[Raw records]
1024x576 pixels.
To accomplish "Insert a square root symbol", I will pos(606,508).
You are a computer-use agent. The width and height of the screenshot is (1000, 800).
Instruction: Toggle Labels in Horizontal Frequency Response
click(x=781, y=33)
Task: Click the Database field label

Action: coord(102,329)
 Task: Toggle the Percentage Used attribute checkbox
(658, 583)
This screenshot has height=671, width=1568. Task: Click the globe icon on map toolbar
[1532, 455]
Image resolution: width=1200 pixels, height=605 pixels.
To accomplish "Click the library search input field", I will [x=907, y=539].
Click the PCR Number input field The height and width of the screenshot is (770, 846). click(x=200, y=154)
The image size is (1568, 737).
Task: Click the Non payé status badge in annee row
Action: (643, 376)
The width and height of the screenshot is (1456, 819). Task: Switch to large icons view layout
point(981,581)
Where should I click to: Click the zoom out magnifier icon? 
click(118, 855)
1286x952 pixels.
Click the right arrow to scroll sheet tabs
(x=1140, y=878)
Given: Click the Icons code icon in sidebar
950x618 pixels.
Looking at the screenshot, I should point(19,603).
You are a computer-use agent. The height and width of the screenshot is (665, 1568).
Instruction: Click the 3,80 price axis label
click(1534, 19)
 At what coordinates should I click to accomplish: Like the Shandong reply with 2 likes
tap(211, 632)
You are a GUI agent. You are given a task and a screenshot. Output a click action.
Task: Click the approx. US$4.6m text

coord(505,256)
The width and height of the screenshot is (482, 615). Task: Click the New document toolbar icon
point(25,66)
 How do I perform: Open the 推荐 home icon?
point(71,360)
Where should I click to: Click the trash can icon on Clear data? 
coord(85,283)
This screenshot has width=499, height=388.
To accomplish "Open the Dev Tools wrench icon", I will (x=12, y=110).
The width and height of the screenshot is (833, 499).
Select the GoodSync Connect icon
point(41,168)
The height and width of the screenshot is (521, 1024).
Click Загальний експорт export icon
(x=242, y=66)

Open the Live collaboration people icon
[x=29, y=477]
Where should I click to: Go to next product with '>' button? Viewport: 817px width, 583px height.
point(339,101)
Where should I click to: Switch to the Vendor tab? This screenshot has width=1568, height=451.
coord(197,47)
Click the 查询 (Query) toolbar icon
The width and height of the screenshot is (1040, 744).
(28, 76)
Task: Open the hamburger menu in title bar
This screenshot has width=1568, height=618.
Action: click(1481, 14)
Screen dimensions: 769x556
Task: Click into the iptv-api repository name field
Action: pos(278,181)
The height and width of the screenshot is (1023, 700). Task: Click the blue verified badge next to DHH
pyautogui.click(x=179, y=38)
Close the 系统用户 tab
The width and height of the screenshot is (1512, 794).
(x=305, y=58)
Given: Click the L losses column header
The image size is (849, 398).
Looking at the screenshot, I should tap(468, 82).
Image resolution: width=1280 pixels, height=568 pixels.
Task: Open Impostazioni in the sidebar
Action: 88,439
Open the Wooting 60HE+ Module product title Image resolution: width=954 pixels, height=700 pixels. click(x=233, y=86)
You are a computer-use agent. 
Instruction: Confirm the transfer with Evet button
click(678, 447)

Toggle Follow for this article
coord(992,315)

CHALLENGE | Swap "Instruction" for "Goal" everywhere in the rows above, leaving every other character the same.

WRITTEN RESPONSE |
1024x576 pixels.
To accomplish "Insert a square root symbol", I will pos(606,508).
You are a computer-use agent. The width and height of the screenshot is (1000, 800).
Goal: Toggle Labels in Horizontal Frequency Response
click(x=781, y=33)
Task: Click the Database field label

Action: coord(102,329)
 Task: Toggle the Percentage Used attribute checkbox
(658, 583)
This screenshot has height=671, width=1568. Task: Click the globe icon on map toolbar
[1532, 455]
Image resolution: width=1200 pixels, height=605 pixels.
To accomplish "Click the library search input field", I will [x=907, y=539].
Click the PCR Number input field The height and width of the screenshot is (770, 846). click(x=200, y=154)
The image size is (1568, 737).
Task: Click the Non payé status badge in annee row
Action: (643, 376)
The width and height of the screenshot is (1456, 819). Task: Switch to large icons view layout
point(981,581)
Where should I click to: Click the zoom out magnifier icon? 
click(118, 855)
1286x952 pixels.
Click the right arrow to scroll sheet tabs
(x=1140, y=878)
Given: Click the Icons code icon in sidebar
950x618 pixels.
Looking at the screenshot, I should point(19,603).
You are a computer-use agent. The height and width of the screenshot is (665, 1568).
Goal: Click the 3,80 price axis label
click(1534, 19)
 At what coordinates should I click to accomplish: Like the Shandong reply with 2 likes
tap(211, 632)
You are a GUI agent. You are given a task and a screenshot. Output a click action.
Task: Click the approx. US$4.6m text

coord(505,256)
The width and height of the screenshot is (482, 615). Task: Click the New document toolbar icon
point(25,66)
 How do I perform: Open the 推荐 home icon?
point(71,360)
Where should I click to: Click the trash can icon on Clear data? 
coord(85,283)
This screenshot has width=499, height=388.
To accomplish "Open the Dev Tools wrench icon", I will (x=12, y=110).
The width and height of the screenshot is (833, 499).
Select the GoodSync Connect icon
point(41,168)
The height and width of the screenshot is (521, 1024).
Click Загальний експорт export icon
(x=242, y=66)

Open the Live collaboration people icon
[x=29, y=477]
Where should I click to: Go to next product with '>' button? Viewport: 817px width, 583px height.
point(339,101)
Where should I click to: Switch to the Vendor tab? This screenshot has width=1568, height=451.
coord(197,47)
Click the 查询 (Query) toolbar icon
The width and height of the screenshot is (1040, 744).
(28, 76)
Task: Open the hamburger menu in title bar
This screenshot has width=1568, height=618.
Action: click(1481, 14)
Screen dimensions: 769x556
Task: Click into the iptv-api repository name field
Action: pos(278,181)
The height and width of the screenshot is (1023, 700). Task: Click the blue verified badge next to DHH
pyautogui.click(x=179, y=38)
Close the 系统用户 tab
The width and height of the screenshot is (1512, 794).
(x=305, y=58)
Given: Click the L losses column header
The image size is (849, 398).
Looking at the screenshot, I should tap(468, 82).
Image resolution: width=1280 pixels, height=568 pixels.
Task: Open Impostazioni in the sidebar
Action: 88,439
Open the Wooting 60HE+ Module product title Image resolution: width=954 pixels, height=700 pixels. click(x=233, y=86)
You are a computer-use agent. 
Goal: Confirm the transfer with Evet button
click(678, 447)

Toggle Follow for this article
coord(992,315)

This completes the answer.